Guayaquil, Ecuador, December 19, 2021 (venezuelanalysis.com) – Venezuela has steadily grown its oil production to end the year while strengthening alliances with Iran looking ahead to 2022.
The Caribbean country pumped 625,000 barrels per day (bpd) in November, 15,000 bpd up from October, as measured by secondary sources in the latest Organization of Petroleum Exporting Countries (OPEC) report. For its part, state oil company PDVSA registered a much higher 824,000 bpd figure, a 68,000 bpd rise from the previous month. The Venezuelan government had set a one million bpd target for the end of the year.
Output had not reached the 600,000 bpd mark since early 2020 as Washington tightened sanctions aimed at shutting out Venezuela’s oil industry from international markets. Starting in 2017, the former Trump administration ramped up regime change efforts by imposing financial sanctions, a full-fledged oil embargo, and a host of secondary measures. As a result, the country’s foreign revenues shrank severely, seriously worsening an economic crisis.
The current Joe Biden government has not moved to alleviate or remove sanctions against Venezuela’s main industry despite growing calls from the United Nations (UN), independent human rights experts and even US Congress members to lift the measures.
The Nicolás Maduro administration has looked to recover crude production by finding alternate sources of capital, markets, and much-needed materials, notably Russia, China and Iran.
A steady supply of Iranian condensate has been key for the recent increase in oil production. According to Bloomberg, Iran has sent at least three shipments containing 4.6 million barrels of the blending material since July. The condensate is mixed with the extra-heavy crude produced in the Orinoco Oil Belt to be transported, processed and exported. A fourth cargo was reportedly unloaded in Venezuela this week.
The Iranian assistance is part of ongoing cooperation between the two countries to circumvent US sanctions, with a condensate-for-crude swap deal sealed in September. Furthermore, on December 6, President Maduro held a phone call with his Iranian counterpart Ebrahim Raisi to strengthen ties for next year.
In the conversation, Raisi reaffirmed his commitment to expanding the Iran-Venezuela alliance, calling for “greater steps” to ramp up energy projects.
“Oil cooperation between the two countries must take a new form, and in the field of refining and petrochemical resources, we need to take greater steps,” stated the Iranian president.
Raisi likewise condemned the sanctions regime imposed by the “arrogant system of the United States on the Venezuelan people and government.” Tehran has faced Washington’s coercive measures since 1979.
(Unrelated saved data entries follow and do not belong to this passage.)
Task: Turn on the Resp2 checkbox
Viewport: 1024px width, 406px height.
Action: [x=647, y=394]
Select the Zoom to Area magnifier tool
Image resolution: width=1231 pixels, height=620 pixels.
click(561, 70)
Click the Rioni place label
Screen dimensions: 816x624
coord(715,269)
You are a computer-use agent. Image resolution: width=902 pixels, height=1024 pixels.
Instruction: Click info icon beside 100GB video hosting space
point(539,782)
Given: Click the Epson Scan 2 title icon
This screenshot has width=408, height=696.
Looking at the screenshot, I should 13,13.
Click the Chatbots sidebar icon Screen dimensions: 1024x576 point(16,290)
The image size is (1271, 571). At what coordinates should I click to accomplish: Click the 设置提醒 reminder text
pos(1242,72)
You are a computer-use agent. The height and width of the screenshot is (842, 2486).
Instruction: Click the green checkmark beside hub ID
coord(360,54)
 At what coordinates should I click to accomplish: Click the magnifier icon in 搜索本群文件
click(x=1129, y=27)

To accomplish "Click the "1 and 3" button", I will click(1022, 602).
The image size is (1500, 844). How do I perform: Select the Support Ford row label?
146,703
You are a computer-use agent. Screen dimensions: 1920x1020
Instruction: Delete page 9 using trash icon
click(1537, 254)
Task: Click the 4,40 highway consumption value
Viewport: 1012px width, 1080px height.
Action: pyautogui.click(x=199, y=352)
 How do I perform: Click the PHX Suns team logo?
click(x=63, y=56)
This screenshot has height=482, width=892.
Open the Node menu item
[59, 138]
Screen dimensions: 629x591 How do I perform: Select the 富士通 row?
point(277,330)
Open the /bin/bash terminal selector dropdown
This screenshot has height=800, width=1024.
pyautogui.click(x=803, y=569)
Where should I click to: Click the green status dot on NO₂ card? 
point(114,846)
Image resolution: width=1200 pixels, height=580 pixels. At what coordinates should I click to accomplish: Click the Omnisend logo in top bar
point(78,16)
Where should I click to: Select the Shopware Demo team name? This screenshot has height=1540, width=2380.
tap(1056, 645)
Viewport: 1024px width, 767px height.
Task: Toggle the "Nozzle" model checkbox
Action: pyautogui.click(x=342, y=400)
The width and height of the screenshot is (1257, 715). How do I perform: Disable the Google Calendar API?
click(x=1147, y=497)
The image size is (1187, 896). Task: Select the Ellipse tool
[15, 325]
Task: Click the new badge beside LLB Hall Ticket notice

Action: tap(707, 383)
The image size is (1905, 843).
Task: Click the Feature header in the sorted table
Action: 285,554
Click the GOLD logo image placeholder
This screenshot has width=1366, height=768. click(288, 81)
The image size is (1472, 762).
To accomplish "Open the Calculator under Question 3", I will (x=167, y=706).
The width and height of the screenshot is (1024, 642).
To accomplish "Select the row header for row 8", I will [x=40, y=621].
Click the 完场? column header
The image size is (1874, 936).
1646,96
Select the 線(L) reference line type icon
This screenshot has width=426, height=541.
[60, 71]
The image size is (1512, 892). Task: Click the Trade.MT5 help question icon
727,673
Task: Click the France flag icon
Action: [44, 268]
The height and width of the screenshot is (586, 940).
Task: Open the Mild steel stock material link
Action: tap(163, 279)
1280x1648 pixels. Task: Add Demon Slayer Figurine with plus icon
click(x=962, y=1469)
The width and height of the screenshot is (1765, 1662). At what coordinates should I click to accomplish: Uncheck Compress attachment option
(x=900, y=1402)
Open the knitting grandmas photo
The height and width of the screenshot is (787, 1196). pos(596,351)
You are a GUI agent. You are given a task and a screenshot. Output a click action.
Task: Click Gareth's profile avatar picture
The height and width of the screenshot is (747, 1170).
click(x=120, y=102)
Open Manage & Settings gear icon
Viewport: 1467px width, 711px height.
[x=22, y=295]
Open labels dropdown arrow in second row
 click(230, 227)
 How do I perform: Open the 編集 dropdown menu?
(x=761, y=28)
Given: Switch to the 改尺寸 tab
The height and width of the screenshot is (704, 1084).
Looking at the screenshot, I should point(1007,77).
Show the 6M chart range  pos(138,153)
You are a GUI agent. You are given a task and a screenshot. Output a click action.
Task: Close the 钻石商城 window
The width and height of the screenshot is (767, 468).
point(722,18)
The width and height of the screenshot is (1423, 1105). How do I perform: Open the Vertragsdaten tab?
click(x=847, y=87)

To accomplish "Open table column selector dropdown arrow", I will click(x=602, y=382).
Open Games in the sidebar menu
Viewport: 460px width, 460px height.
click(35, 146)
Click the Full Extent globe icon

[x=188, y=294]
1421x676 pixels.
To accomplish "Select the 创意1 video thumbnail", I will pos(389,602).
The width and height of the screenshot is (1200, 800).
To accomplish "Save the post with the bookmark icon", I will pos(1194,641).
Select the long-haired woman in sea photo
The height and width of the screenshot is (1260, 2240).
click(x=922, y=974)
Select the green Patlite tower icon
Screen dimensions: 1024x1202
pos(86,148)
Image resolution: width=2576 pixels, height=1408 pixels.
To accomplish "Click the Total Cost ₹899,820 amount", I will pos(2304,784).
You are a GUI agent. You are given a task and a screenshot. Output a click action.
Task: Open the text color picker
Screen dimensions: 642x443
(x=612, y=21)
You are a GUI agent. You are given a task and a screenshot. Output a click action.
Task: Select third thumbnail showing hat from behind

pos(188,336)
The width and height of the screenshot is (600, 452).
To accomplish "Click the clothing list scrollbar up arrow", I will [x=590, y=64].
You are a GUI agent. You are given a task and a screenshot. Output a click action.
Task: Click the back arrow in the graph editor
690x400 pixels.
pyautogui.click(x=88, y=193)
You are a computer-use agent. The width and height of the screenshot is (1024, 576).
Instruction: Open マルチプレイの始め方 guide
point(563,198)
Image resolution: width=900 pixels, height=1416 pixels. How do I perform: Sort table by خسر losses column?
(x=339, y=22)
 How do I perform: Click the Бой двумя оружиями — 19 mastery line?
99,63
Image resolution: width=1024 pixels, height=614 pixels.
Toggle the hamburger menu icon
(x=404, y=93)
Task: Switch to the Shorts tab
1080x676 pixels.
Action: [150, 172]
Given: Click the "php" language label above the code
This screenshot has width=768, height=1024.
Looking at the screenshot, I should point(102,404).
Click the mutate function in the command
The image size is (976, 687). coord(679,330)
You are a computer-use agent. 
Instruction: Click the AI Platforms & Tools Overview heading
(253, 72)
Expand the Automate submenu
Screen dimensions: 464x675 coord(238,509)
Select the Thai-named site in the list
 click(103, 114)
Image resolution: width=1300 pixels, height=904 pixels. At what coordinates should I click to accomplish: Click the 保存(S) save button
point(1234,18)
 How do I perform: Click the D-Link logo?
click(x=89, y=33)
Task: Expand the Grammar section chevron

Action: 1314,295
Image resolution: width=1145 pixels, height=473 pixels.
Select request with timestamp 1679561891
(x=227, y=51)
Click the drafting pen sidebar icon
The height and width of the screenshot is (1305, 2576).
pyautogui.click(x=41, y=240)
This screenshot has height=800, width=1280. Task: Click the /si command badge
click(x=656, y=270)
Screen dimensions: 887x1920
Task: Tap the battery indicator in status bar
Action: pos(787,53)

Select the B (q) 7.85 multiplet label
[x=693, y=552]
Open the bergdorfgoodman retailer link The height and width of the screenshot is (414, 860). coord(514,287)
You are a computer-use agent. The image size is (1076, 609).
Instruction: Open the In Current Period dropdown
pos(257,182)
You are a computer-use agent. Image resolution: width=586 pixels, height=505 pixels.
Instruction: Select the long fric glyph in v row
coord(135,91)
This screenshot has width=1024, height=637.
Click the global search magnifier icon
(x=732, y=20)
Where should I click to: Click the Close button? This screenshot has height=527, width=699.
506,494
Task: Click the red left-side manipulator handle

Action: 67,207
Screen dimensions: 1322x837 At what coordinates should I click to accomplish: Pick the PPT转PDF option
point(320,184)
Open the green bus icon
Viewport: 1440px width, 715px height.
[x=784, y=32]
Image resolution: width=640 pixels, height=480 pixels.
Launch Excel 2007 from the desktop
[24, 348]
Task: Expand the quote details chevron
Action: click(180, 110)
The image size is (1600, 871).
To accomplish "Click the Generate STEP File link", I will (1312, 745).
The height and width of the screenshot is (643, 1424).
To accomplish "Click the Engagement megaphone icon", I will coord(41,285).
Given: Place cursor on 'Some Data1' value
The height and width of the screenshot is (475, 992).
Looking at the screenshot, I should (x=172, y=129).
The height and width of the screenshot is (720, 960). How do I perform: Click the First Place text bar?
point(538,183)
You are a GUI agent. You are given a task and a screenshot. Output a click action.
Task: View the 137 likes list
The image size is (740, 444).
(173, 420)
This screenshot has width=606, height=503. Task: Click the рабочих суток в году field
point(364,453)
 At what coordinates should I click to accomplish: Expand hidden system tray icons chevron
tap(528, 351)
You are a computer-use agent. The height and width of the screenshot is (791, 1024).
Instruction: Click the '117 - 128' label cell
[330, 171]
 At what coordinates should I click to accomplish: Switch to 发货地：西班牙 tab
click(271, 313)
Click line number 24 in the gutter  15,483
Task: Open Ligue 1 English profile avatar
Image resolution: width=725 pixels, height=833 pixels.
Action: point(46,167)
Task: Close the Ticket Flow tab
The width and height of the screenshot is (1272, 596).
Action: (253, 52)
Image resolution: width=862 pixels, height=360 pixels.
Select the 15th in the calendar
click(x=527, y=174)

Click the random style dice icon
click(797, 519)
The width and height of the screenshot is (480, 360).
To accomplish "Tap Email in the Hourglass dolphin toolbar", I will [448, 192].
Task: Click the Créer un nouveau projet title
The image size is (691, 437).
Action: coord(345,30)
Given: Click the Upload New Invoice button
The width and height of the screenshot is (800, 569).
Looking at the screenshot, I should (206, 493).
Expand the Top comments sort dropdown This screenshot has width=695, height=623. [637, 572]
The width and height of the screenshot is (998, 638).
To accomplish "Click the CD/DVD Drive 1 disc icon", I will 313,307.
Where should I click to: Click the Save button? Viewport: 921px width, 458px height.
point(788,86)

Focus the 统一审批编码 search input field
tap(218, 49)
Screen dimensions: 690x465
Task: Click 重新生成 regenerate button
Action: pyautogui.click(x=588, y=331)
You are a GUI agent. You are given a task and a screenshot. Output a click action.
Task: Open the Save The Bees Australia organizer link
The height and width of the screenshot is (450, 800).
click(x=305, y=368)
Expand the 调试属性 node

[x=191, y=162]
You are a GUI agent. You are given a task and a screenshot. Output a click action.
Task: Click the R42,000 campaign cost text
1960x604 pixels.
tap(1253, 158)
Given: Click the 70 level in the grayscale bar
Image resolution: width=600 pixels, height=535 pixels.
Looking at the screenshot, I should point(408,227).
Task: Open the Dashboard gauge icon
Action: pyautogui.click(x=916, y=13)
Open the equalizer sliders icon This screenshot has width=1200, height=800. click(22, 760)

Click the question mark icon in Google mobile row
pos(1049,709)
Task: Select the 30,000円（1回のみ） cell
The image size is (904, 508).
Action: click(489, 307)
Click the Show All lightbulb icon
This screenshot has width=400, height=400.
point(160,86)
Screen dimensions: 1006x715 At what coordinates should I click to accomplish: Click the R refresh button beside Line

With Iranian assistance reviving Venezuela’s production, exports have also ticked up in recent months. PDVSA’s export average has risen to 500,000 bpd over the year, with China as the main facilitator and final destination for the Venezuelan crude trade. According to documents seen by Reuters, the growing oil revenues will fund 61 percent of the country’s 2022 budget. However, no government official has specified financial sources for next year’s plan.
On December 14, Venezuela’s National Assembly (AN) approved the 2022 budget for a total amount of 62 billion bolívares (around US $13 billion), some 60 percent higher than the 2021 equivalent. During the annual plan presentation, Vice President Delcy Rodríguez explained that 77 percent of resources will be allocated for social programs.
Additionally, the high-ranking official has introduced a bill to partially reform taxes on large transactions in order to prioritize the use of the local currency and continue boosting national production. The legislation is yet to be discussed and approved in parliament.
“The 2022 budget is framed in policies that have allowed us to defend our currency and advance in the fight against hyperinflation,” said Rodríguez.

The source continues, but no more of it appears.